*EXERCISE:*
All lines of the data shown below should be output exactly as they stand.

(Stored data entries)
Start of Block
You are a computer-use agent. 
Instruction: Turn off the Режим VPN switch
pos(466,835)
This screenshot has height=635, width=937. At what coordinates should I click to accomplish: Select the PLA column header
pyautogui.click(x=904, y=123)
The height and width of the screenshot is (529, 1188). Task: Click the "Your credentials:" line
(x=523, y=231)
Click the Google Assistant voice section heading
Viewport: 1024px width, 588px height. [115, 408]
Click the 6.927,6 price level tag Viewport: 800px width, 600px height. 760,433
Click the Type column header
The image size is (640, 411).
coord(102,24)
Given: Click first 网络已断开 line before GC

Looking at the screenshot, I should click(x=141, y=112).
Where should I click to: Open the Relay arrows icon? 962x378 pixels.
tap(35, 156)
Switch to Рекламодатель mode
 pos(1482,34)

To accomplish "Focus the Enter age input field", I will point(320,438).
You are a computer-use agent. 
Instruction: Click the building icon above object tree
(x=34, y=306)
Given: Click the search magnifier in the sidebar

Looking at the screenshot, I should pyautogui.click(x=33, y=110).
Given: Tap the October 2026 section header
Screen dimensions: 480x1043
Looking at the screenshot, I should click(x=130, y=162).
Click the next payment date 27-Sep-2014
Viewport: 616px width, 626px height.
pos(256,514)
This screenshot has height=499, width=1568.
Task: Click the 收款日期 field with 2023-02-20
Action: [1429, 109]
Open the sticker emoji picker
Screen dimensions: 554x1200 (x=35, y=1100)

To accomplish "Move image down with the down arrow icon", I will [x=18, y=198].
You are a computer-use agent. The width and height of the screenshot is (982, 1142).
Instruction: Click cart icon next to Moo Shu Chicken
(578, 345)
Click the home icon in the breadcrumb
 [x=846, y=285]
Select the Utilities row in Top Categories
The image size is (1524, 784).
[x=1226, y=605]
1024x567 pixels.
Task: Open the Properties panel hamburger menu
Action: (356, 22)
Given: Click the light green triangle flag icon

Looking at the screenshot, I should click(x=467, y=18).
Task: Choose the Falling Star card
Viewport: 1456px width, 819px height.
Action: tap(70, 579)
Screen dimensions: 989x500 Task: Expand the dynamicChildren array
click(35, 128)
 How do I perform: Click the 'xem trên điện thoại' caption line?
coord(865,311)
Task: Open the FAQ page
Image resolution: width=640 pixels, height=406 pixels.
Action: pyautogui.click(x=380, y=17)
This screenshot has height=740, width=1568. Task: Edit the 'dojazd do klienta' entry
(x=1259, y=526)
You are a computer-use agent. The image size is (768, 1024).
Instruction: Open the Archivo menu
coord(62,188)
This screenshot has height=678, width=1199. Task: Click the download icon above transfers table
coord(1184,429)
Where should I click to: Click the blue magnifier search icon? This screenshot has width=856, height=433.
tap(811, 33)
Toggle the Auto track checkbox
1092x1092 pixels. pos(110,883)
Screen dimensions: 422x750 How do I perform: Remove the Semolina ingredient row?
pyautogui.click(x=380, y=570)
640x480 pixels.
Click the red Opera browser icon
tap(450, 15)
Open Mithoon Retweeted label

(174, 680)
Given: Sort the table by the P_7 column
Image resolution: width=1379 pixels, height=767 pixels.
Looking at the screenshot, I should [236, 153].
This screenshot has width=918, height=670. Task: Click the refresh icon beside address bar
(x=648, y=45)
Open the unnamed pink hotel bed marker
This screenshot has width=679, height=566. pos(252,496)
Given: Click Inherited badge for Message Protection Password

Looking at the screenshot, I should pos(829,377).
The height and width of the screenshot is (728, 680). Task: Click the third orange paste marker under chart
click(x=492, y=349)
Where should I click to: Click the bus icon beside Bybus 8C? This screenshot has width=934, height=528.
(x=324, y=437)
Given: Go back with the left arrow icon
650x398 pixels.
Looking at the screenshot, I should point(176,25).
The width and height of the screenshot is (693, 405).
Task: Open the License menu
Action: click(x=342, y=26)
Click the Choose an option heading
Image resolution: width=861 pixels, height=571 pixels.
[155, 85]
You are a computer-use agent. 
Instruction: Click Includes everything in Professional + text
End of Block
*RESPONSE:*
You are a computer-use agent. 
Instruction: Turn off the Режим VPN switch
pos(466,835)
This screenshot has height=635, width=937. At what coordinates should I click to accomplish: Select the PLA column header
pyautogui.click(x=904, y=123)
The height and width of the screenshot is (529, 1188). Task: Click the "Your credentials:" line
(x=523, y=231)
Click the Google Assistant voice section heading
Viewport: 1024px width, 588px height. [115, 408]
Click the 6.927,6 price level tag Viewport: 800px width, 600px height. 760,433
Click the Type column header
The image size is (640, 411).
coord(102,24)
Given: Click first 网络已断开 line before GC

Looking at the screenshot, I should click(x=141, y=112).
Where should I click to: Open the Relay arrows icon? 962x378 pixels.
tap(35, 156)
Switch to Рекламодатель mode
 pos(1482,34)

To accomplish "Focus the Enter age input field", I will point(320,438).
You are a computer-use agent. 
Instruction: Click the building icon above object tree
(x=34, y=306)
Given: Click the search magnifier in the sidebar

Looking at the screenshot, I should pyautogui.click(x=33, y=110).
Given: Tap the October 2026 section header
Screen dimensions: 480x1043
Looking at the screenshot, I should click(x=130, y=162).
Click the next payment date 27-Sep-2014
Viewport: 616px width, 626px height.
pos(256,514)
This screenshot has height=499, width=1568.
Task: Click the 收款日期 field with 2023-02-20
Action: [1429, 109]
Open the sticker emoji picker
Screen dimensions: 554x1200 (x=35, y=1100)

To accomplish "Move image down with the down arrow icon", I will [x=18, y=198].
You are a computer-use agent. The width and height of the screenshot is (982, 1142).
Instruction: Click cart icon next to Moo Shu Chicken
(578, 345)
Click the home icon in the breadcrumb
 [x=846, y=285]
Select the Utilities row in Top Categories
The image size is (1524, 784).
[x=1226, y=605]
1024x567 pixels.
Task: Open the Properties panel hamburger menu
Action: (356, 22)
Given: Click the light green triangle flag icon

Looking at the screenshot, I should click(x=467, y=18).
Task: Choose the Falling Star card
Viewport: 1456px width, 819px height.
Action: tap(70, 579)
Screen dimensions: 989x500 Task: Expand the dynamicChildren array
click(35, 128)
 How do I perform: Click the 'xem trên điện thoại' caption line?
coord(865,311)
Task: Open the FAQ page
Image resolution: width=640 pixels, height=406 pixels.
Action: pyautogui.click(x=380, y=17)
This screenshot has height=740, width=1568. Task: Edit the 'dojazd do klienta' entry
(x=1259, y=526)
You are a computer-use agent. The image size is (768, 1024).
Instruction: Open the Archivo menu
coord(62,188)
This screenshot has height=678, width=1199. Task: Click the download icon above transfers table
coord(1184,429)
Where should I click to: Click the blue magnifier search icon? This screenshot has width=856, height=433.
tap(811, 33)
Toggle the Auto track checkbox
1092x1092 pixels. pos(110,883)
Screen dimensions: 422x750 How do I perform: Remove the Semolina ingredient row?
pyautogui.click(x=380, y=570)
640x480 pixels.
Click the red Opera browser icon
tap(450, 15)
Open Mithoon Retweeted label

(174, 680)
Given: Sort the table by the P_7 column
Image resolution: width=1379 pixels, height=767 pixels.
Looking at the screenshot, I should [236, 153].
This screenshot has width=918, height=670. Task: Click the refresh icon beside address bar
(x=648, y=45)
Open the unnamed pink hotel bed marker
This screenshot has width=679, height=566. pos(252,496)
Given: Click Inherited badge for Message Protection Password

Looking at the screenshot, I should pos(829,377).
The height and width of the screenshot is (728, 680). Task: Click the third orange paste marker under chart
click(x=492, y=349)
Where should I click to: Click the bus icon beside Bybus 8C? This screenshot has width=934, height=528.
(x=324, y=437)
Given: Go back with the left arrow icon
650x398 pixels.
Looking at the screenshot, I should point(176,25).
The width and height of the screenshot is (693, 405).
Task: Open the License menu
Action: click(x=342, y=26)
Click the Choose an option heading
Image resolution: width=861 pixels, height=571 pixels.
[155, 85]
You are a computer-use agent. 
Instruction: Click Includes everything in Professional + text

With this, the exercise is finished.